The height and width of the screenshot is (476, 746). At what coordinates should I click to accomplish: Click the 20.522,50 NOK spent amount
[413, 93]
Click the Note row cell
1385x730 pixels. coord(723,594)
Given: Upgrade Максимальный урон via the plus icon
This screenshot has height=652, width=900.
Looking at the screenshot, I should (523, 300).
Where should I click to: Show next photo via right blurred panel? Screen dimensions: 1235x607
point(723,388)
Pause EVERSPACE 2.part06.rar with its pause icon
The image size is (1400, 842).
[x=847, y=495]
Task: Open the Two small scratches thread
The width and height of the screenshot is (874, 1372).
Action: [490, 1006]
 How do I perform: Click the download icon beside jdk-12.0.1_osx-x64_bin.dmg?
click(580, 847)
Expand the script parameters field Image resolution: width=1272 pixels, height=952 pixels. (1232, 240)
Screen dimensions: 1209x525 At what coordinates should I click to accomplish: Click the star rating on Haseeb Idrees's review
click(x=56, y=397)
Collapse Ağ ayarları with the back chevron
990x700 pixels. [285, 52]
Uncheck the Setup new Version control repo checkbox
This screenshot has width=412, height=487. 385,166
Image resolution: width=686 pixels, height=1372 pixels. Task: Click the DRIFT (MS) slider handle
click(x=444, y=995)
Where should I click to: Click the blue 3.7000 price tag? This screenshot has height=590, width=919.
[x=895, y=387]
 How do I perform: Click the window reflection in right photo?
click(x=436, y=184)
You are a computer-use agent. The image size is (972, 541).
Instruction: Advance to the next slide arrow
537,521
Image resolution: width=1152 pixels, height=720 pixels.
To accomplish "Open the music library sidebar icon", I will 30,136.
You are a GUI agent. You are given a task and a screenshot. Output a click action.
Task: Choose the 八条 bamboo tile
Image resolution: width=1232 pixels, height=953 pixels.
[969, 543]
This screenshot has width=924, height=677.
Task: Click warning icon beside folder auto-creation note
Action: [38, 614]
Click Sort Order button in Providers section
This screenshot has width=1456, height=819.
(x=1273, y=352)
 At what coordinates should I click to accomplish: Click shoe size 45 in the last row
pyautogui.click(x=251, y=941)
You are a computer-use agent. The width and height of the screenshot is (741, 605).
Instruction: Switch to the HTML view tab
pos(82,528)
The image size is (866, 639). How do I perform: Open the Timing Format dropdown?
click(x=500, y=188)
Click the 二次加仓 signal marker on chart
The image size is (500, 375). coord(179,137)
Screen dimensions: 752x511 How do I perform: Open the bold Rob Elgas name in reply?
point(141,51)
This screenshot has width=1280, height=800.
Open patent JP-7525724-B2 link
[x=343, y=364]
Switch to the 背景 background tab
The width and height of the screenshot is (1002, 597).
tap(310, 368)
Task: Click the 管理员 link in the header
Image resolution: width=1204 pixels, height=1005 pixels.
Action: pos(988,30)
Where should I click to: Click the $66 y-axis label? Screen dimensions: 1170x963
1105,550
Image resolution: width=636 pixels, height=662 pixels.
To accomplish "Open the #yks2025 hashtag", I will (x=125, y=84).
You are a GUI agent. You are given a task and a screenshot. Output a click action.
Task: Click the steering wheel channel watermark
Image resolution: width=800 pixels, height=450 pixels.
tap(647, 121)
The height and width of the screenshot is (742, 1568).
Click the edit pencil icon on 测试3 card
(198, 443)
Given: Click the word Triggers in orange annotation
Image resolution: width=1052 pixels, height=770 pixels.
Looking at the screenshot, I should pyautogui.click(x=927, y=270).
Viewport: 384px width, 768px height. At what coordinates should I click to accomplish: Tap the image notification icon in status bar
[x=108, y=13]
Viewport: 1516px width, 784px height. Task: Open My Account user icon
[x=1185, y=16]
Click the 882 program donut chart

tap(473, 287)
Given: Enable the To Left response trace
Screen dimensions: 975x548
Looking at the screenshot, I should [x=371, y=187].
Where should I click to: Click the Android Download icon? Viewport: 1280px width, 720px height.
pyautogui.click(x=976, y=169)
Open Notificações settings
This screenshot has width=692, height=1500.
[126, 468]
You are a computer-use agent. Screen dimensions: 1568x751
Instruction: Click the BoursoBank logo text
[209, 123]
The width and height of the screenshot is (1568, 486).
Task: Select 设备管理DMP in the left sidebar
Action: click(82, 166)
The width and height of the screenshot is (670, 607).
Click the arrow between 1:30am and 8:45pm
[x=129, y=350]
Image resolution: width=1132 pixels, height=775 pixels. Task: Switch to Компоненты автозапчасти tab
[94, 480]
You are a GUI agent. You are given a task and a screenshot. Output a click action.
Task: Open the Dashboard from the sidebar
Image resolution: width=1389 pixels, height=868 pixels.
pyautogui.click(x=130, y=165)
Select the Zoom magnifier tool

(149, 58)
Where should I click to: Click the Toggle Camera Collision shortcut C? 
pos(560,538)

* * *

Instructions for the task - Quote only the lines from the line containing "Where should I click to: Click the Toggle" through the end of the listing, please, keeping both the first and the last line.

Completed exercise -
Where should I click to: Click the Toggle Camera Collision shortcut C? 
pos(560,538)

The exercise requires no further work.